- [To be done] In the part of the data that opens with the line containing "Viewport: 885px width, 448px" and closes at the end of the data, switch "column header" to "table heading" and give those lines again with everything else unchanged. Leave the pictures out of your answer.

— START OF Task material —

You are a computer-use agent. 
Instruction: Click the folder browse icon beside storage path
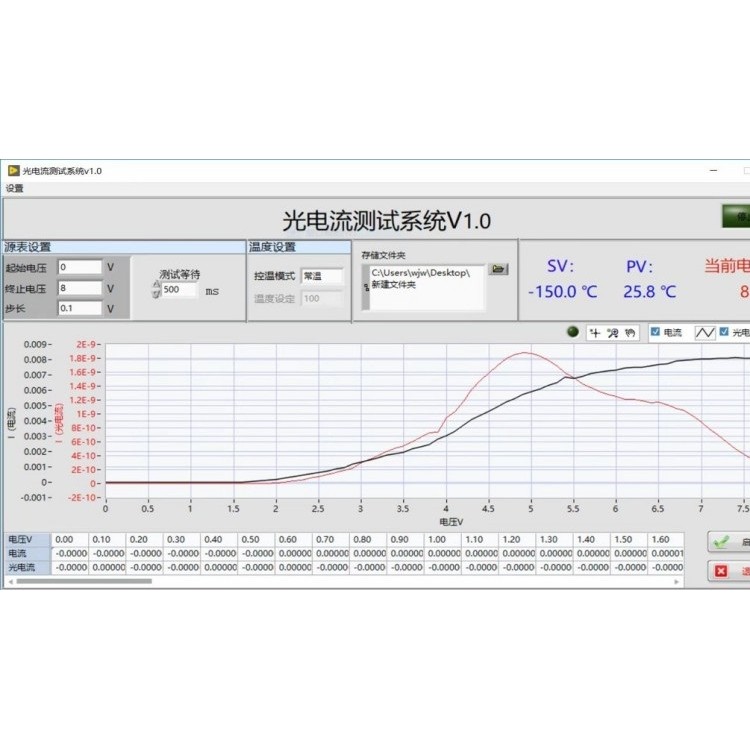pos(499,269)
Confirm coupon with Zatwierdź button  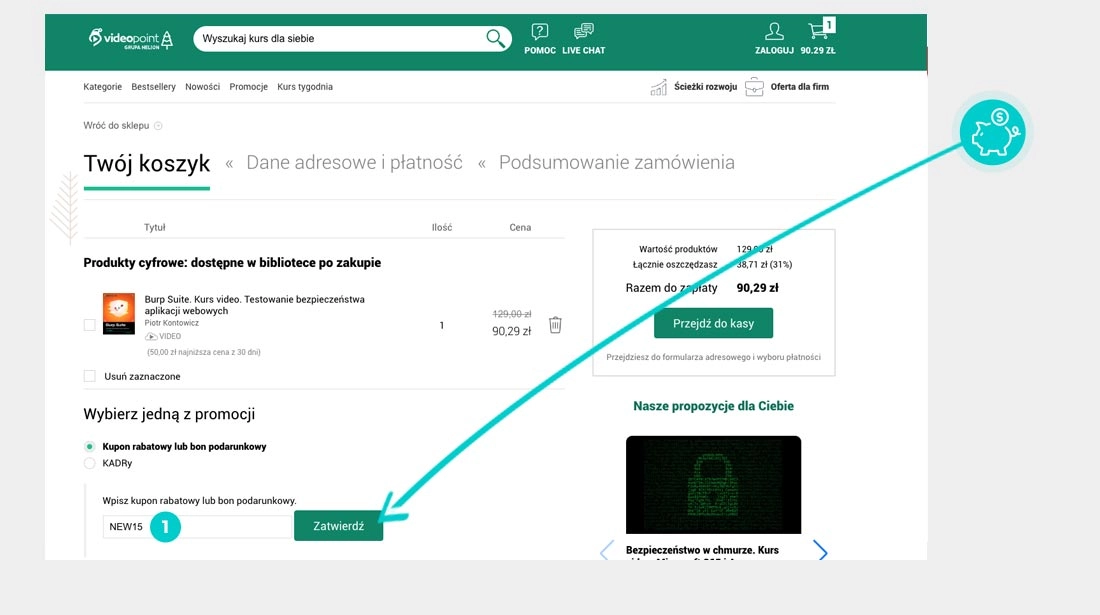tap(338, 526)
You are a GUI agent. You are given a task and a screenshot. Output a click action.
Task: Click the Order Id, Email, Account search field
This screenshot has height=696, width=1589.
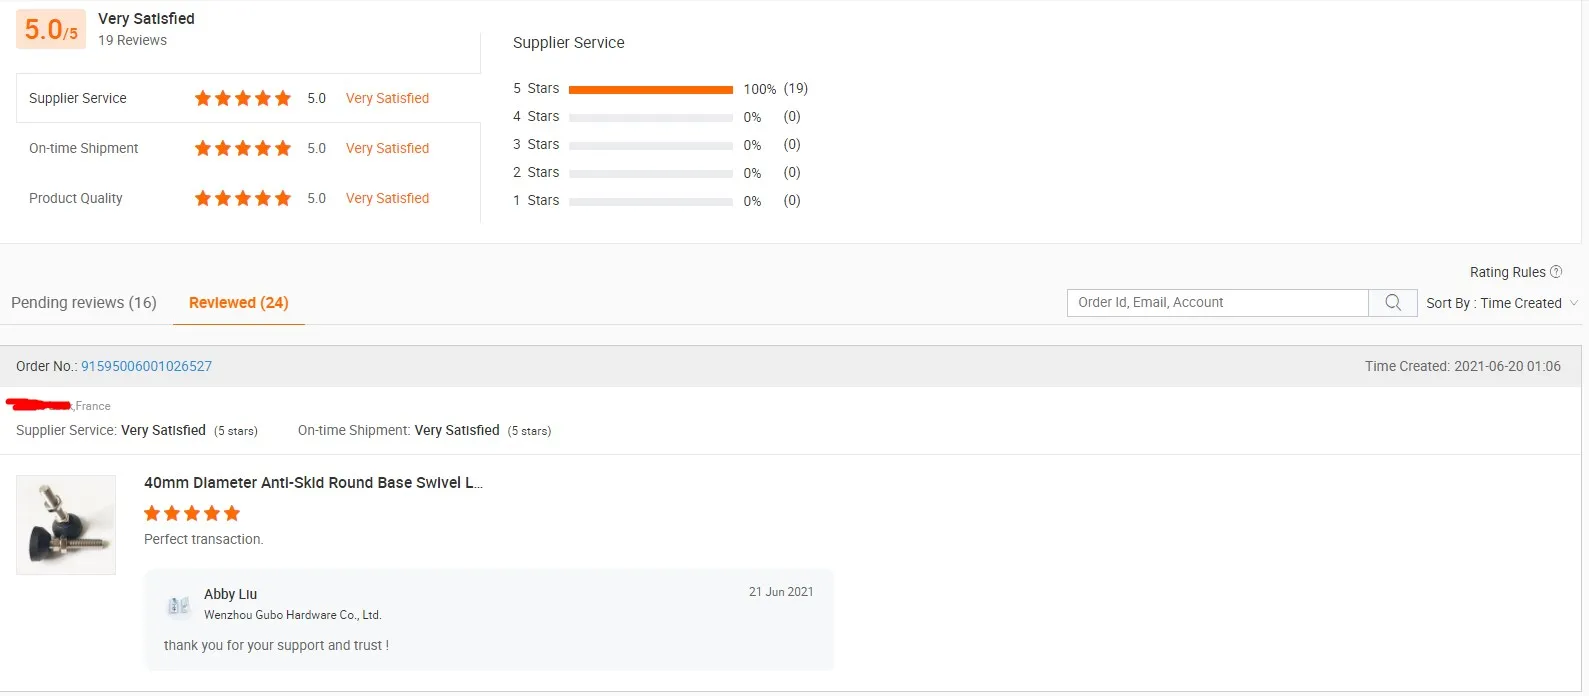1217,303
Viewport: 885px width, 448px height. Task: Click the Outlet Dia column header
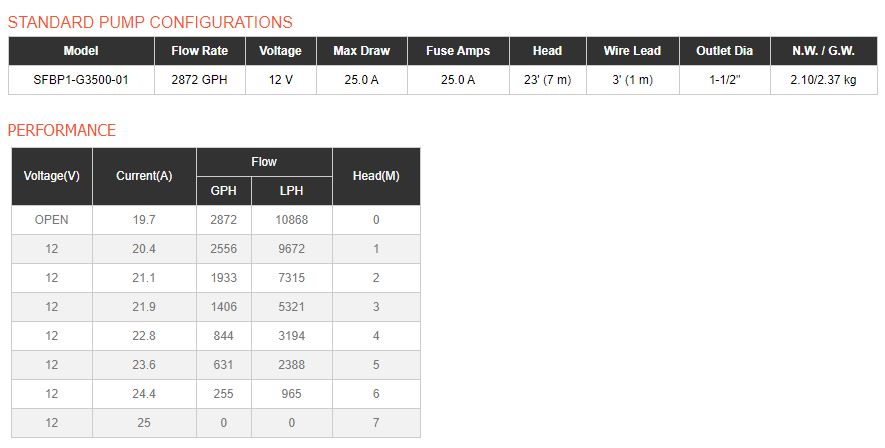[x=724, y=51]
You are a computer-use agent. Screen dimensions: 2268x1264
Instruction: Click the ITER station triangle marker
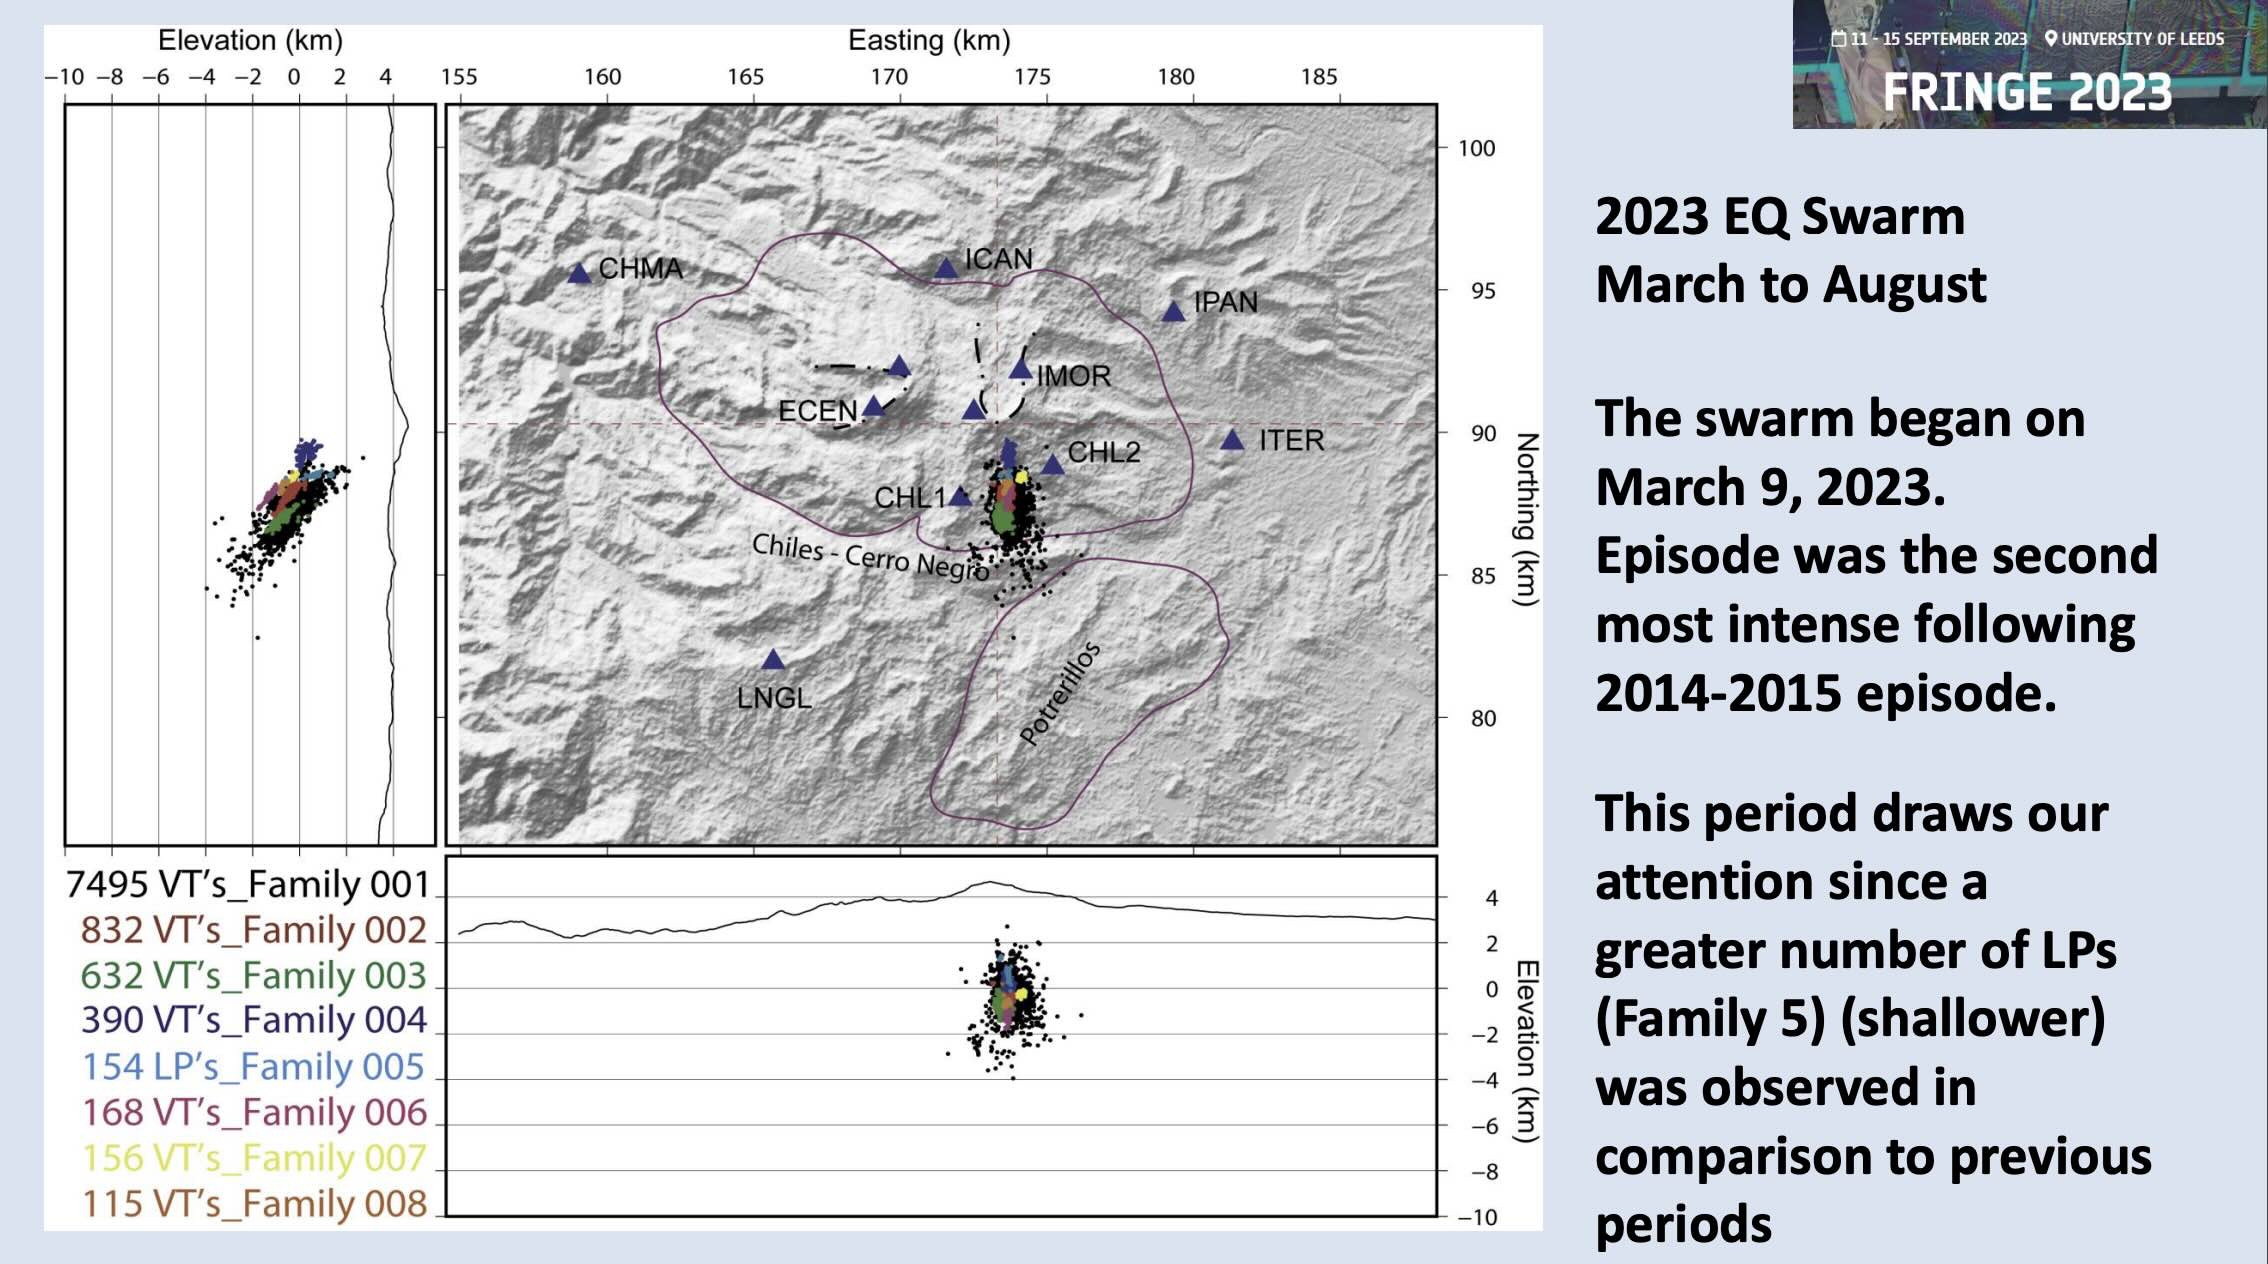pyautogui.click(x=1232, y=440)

— END OF Task material —

- [Answer below]
Viewport: 885px width, 448px height. Task: Click the Outlet Dia table heading
[x=724, y=51]
You are a computer-use agent. Screen dimensions: 2268x1264
Instruction: Click the ITER station triangle marker
pyautogui.click(x=1232, y=440)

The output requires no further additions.